begin
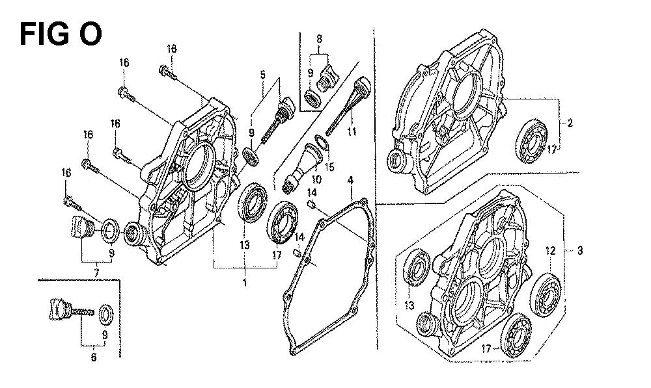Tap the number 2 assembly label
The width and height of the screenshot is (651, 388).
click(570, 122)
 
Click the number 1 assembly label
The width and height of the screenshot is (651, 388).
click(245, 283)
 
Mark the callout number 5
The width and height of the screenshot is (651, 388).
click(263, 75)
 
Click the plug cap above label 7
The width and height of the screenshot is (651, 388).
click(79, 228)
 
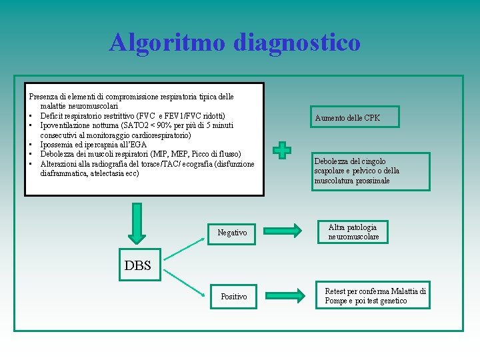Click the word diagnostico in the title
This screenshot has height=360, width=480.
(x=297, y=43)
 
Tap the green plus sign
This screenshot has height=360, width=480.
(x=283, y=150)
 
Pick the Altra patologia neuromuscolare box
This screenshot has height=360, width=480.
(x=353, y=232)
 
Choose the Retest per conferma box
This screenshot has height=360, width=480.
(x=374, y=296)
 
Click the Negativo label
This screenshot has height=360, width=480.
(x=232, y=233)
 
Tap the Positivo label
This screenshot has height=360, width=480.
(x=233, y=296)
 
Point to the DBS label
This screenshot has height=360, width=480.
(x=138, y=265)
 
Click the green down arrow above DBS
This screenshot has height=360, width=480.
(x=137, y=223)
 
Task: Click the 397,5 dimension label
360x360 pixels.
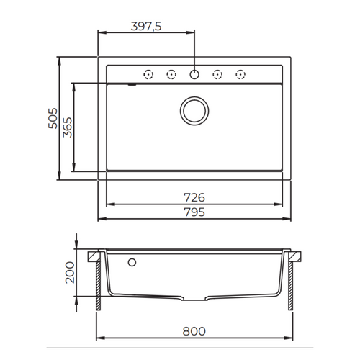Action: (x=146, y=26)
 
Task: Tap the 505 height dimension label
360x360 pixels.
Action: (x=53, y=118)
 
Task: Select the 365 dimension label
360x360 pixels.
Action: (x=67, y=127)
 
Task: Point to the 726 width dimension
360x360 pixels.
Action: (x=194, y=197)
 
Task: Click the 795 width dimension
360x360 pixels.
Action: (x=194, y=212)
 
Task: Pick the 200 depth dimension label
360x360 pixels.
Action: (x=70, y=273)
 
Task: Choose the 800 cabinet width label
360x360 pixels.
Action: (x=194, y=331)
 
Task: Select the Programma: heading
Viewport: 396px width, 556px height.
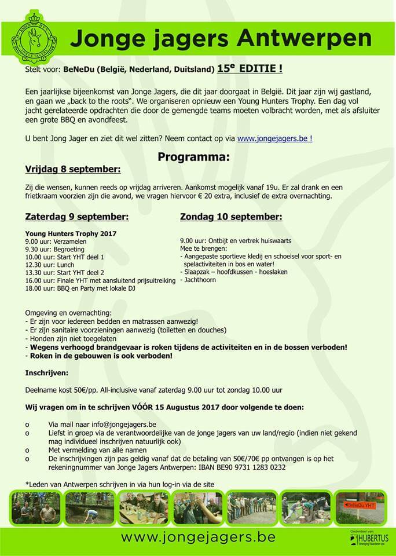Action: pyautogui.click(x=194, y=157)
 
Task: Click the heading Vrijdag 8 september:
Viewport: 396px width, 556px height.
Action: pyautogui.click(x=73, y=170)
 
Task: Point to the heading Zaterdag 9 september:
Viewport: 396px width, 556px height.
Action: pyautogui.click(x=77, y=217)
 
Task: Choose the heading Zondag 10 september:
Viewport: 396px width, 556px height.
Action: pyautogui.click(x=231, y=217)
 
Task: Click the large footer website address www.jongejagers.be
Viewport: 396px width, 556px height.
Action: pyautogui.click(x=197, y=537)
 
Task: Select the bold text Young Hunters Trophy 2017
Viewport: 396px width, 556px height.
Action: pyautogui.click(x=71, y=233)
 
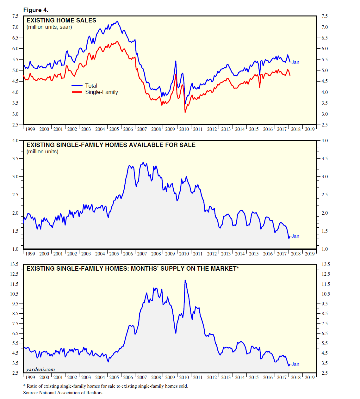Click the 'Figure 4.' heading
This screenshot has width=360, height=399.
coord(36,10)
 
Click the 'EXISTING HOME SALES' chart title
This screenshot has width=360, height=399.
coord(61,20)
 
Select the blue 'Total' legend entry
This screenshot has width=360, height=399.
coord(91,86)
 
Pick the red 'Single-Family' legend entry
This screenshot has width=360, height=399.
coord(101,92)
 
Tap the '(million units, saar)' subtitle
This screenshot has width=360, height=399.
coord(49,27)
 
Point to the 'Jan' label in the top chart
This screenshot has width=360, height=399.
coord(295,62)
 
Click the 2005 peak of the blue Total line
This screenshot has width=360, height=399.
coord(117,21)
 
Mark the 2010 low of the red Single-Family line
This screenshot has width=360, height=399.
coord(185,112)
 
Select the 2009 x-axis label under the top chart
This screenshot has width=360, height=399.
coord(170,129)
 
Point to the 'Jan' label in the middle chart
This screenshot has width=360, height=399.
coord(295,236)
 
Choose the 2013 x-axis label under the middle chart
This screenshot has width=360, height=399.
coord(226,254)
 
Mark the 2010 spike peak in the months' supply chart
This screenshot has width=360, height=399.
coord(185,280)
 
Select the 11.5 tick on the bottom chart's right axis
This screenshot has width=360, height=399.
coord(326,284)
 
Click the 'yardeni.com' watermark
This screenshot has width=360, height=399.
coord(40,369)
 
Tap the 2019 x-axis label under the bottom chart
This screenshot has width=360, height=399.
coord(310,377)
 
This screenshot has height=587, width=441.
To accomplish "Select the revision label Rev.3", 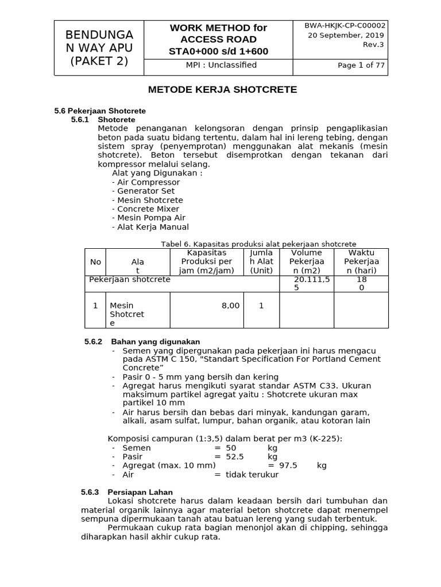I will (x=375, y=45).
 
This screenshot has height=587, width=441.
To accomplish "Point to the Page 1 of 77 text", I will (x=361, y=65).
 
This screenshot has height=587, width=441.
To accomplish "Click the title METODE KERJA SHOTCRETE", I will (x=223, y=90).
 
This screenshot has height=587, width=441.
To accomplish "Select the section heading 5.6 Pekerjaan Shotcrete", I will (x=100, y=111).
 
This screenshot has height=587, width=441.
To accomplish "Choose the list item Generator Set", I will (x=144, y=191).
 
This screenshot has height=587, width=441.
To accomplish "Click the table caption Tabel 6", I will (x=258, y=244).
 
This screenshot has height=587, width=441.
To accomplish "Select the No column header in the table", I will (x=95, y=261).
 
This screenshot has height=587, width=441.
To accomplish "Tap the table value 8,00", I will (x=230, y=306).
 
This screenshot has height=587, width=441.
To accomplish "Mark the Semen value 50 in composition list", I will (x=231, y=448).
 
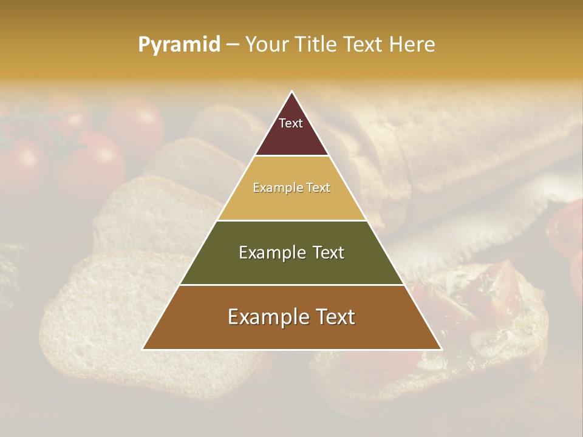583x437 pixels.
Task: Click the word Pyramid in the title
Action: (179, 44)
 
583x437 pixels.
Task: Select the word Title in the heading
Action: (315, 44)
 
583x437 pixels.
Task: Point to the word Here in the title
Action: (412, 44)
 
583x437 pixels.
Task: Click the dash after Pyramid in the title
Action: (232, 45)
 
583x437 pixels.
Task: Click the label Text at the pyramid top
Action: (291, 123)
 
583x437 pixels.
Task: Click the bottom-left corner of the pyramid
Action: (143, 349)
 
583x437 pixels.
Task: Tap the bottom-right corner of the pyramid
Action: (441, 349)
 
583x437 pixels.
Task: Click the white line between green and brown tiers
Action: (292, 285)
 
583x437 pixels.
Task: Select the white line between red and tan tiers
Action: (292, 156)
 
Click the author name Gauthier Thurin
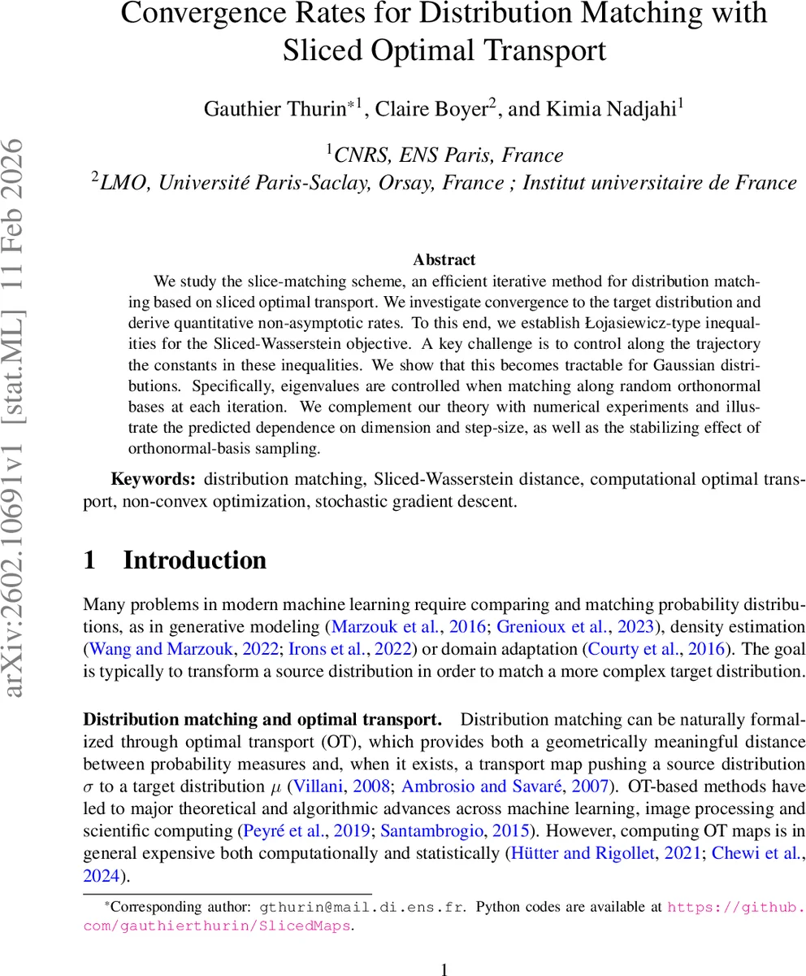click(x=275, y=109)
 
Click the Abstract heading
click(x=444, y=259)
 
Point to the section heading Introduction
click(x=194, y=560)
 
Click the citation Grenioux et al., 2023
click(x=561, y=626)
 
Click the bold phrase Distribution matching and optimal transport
end
* [What to do]: Write out the lines between the one holding "Click the green down arrow above DBS" and the one holding "Action: pyautogui.click(x=197, y=537)", both included, word for word. Leave the pictures out.

* [Expected output]:
Click the green down arrow above DBS
This screenshot has height=360, width=480.
(x=137, y=223)
 
Task: Click the 397,5 dimension label
360x360 pixels.
Action: (x=146, y=26)
 
Task: Tap the 505 height dimension label
360x360 pixels.
Action: (x=53, y=118)
 
Task: Select the 365 dimension label
360x360 pixels.
Action: (x=67, y=127)
 
Task: Point to the 726 width dimension
360x360 pixels.
Action: (x=194, y=197)
 
Task: Click the 795 width dimension
360x360 pixels.
Action: (x=194, y=212)
 
Task: Pick the 200 depth dimension label
360x360 pixels.
Action: (x=70, y=273)
 
Task: Choose the 800 cabinet width label
360x360 pixels.
Action: (x=194, y=331)
 
Task: Select the Programma: heading
Viewport: 396px width, 556px height.
Action: pyautogui.click(x=194, y=157)
 
Task: Click the heading Vrijdag 8 september:
Viewport: 396px width, 556px height.
Action: pyautogui.click(x=73, y=170)
 
Task: Point to the heading Zaterdag 9 september:
Viewport: 396px width, 556px height.
Action: pyautogui.click(x=77, y=217)
 
Task: Choose the heading Zondag 10 september:
Viewport: 396px width, 556px height.
Action: pyautogui.click(x=231, y=217)
 
Task: Click the large footer website address www.jongejagers.be
Viewport: 396px width, 556px height.
Action: pyautogui.click(x=197, y=537)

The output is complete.